• _Brano estratto_:
══════════
A gennaio il Primo Ministro Gentiloni ha firmato il decreto sui nuovi Lea, i Livelli essenziali di assistenza, con grande risalto da parte dei media ("Vaccini gratis per tutti" e via dicendo…).
Con i nuovi Lea passa però purtroppo anche un’estensione del settore "socio-sanitario" che viene allargato a tutte le persone malate e non autosufficienti.
La compartecipazione al costo delle prestazioni socio-sanitarie domiciliari (a casa propria), semiresidenziali (centri diurni) e residenziali (esempio le Rsa) riguarda adesso tutte le persone non autosufficienti e non più i "soli" anziani cronici e le persone con disabilità gravi e non autosufficienza.
L'estensione della sanità pubblica a pagamento (che va ben oltre il ticket sanitario) interesserà quindi tutte le persone colpite da patologie invalidanti gravi.
══════════
• _Elenco dei dati_:
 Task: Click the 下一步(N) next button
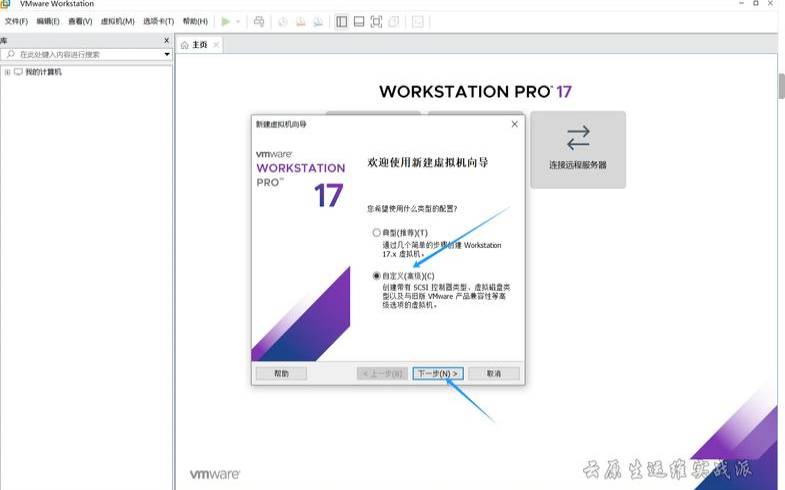(x=437, y=373)
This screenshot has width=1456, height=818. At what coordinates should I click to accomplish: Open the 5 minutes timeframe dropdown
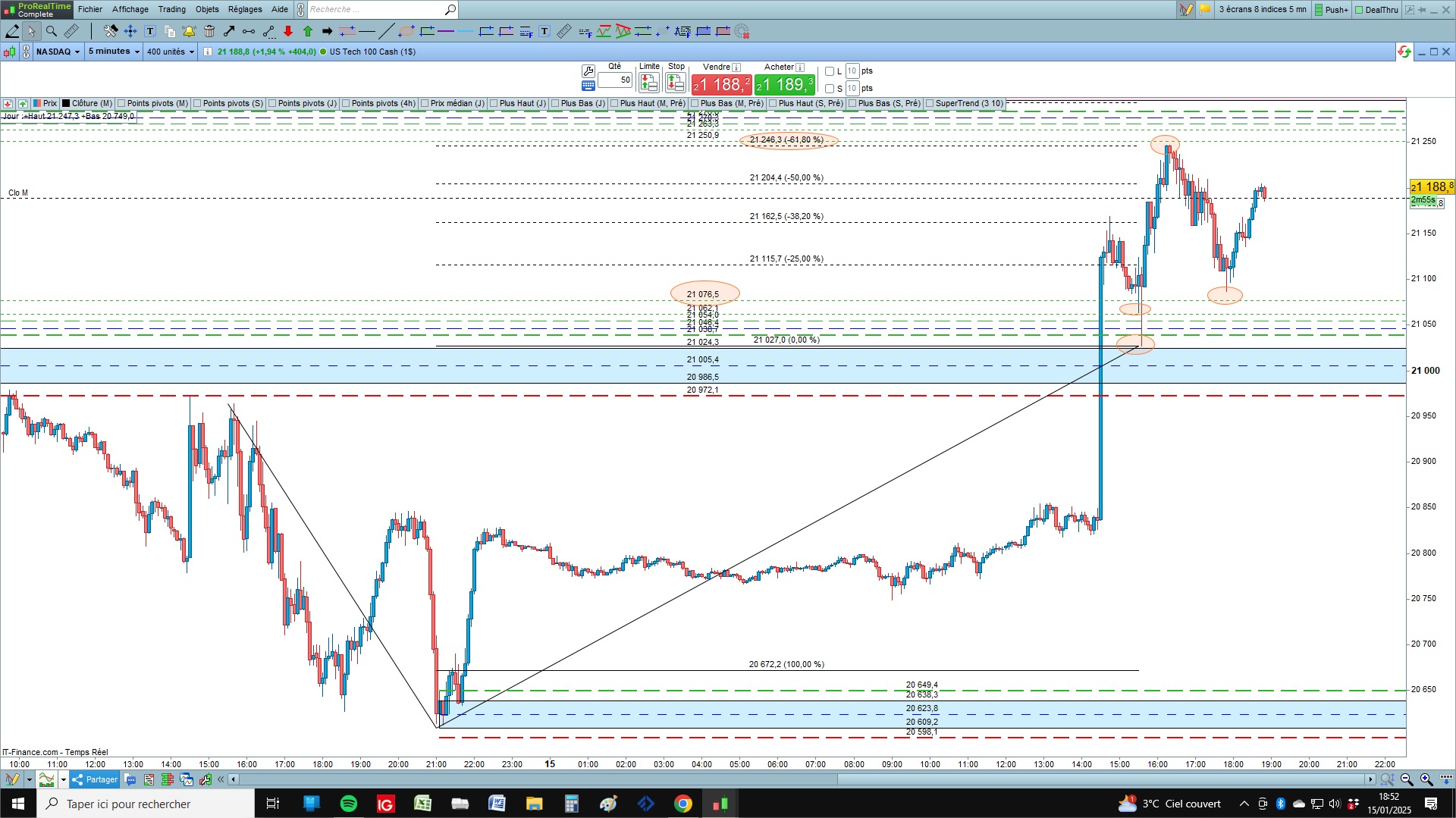pyautogui.click(x=114, y=52)
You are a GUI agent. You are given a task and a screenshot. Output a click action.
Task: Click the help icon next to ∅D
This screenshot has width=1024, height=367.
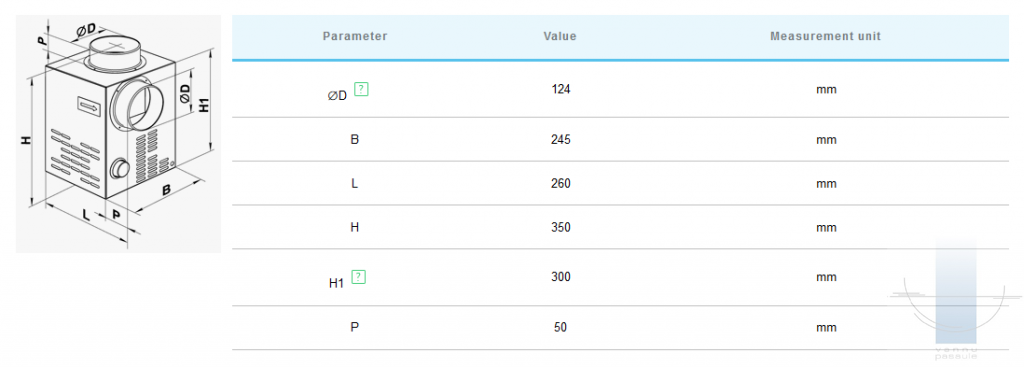[361, 89]
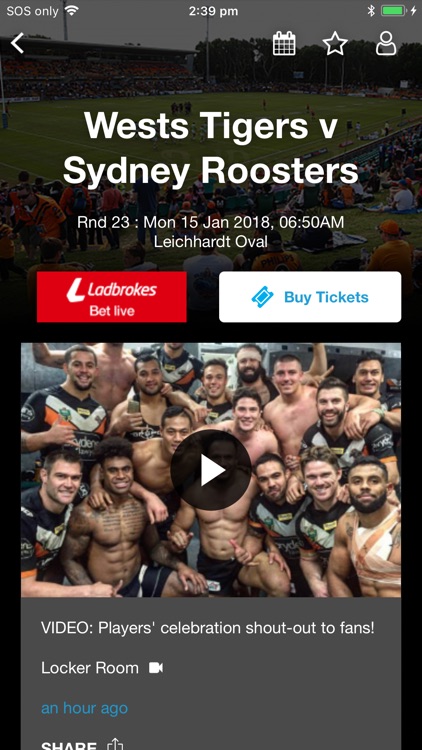Select the Locker Room category label
The width and height of the screenshot is (422, 750).
tap(90, 668)
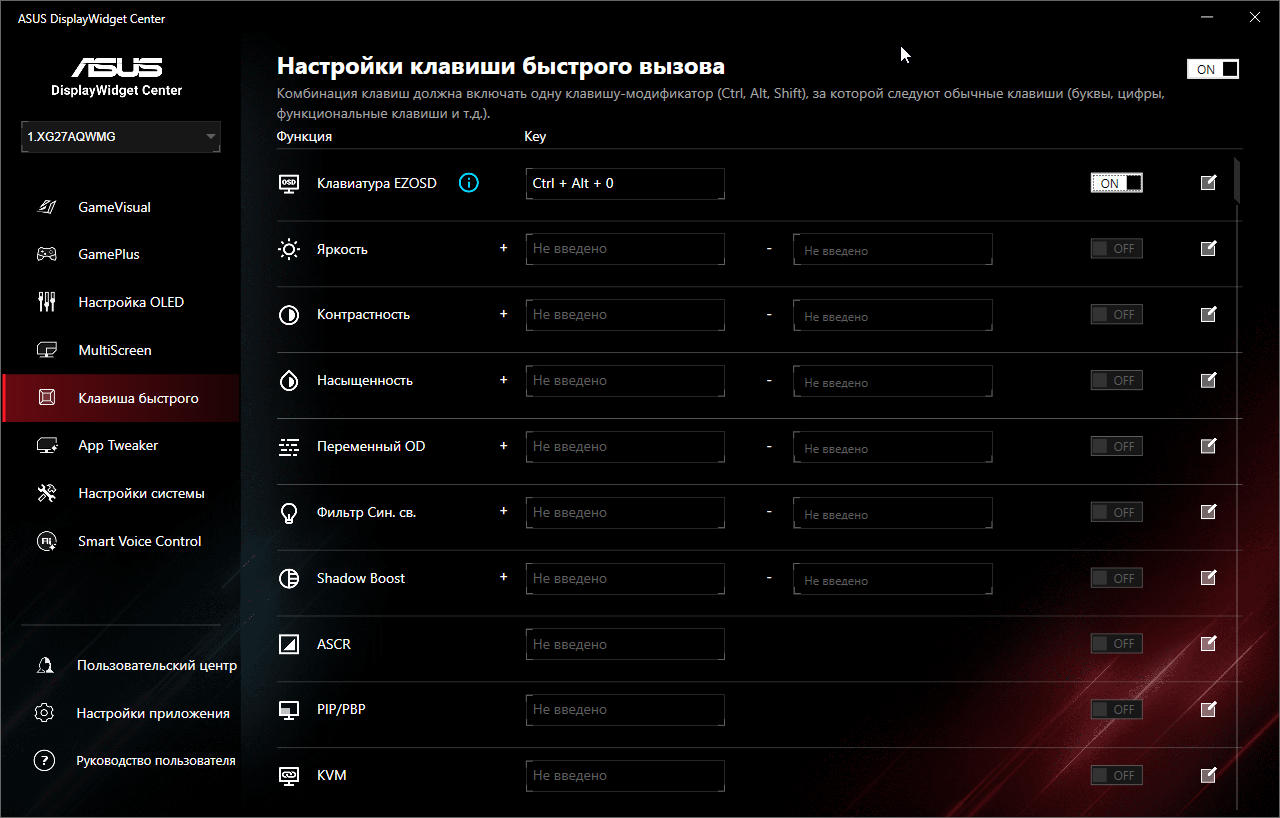Open the MultiScreen section
This screenshot has height=818, width=1280.
[115, 351]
══════════
• _Cosa farai_:
1. Rispondi a queste domande sul testo sui nuovi Lea, una per riga:
(a) Chi ha firmato il decreto e in quale mese?
(b) A chi viene allargato il settore socio-sanitario?
(c) Quale esempio di struttura residenziale viene citato?
2. Prosegui il testo sui nuovi Lea a partire dalla sua ultima frase.

• _Risposte per punto_:
1.
(a) Il Primo Ministro Gentiloni, a gennaio.
(b) A tutte le persone malate e non autosufficienti.
(c) Le Rsa.

2.
Fino a ieri un quarantenne che, ad esempio, a causa di un incidente stradale riportava lesioni gravi che avevano come esito una condizione di non autosufficienza doveva essere curato a carico della sanità per l'intero percorso di cure, senza limiti di durata; così anche un malato di Parkinson (o un malato di Sla o altra tipologia) con meno di 65 anni che aveva perso l'autonomia per l'aggravarsi della sua situazione clinica.
Invece con l'approvazione dei nuovi Livelli essenziali la persona non autosufficiente sarà dirottata nel settore socio-sanitario e chiamata a sostenere, dopo i primi 30 o 60 giorni di degenza a totale carico del Servizio sanitario, parte del costo delle prestazioni (in genere il 50%). La contribuzione del paziente sarà commisurata - come purtroppo prevede il nuovo Isee - non solo sulla base della propria situazione economica, ma anche sulla base delle risorse e dei beni di eventuali coniugi e figli conviventi e non conviventi (se non bastano integra il Comune/Consorzio).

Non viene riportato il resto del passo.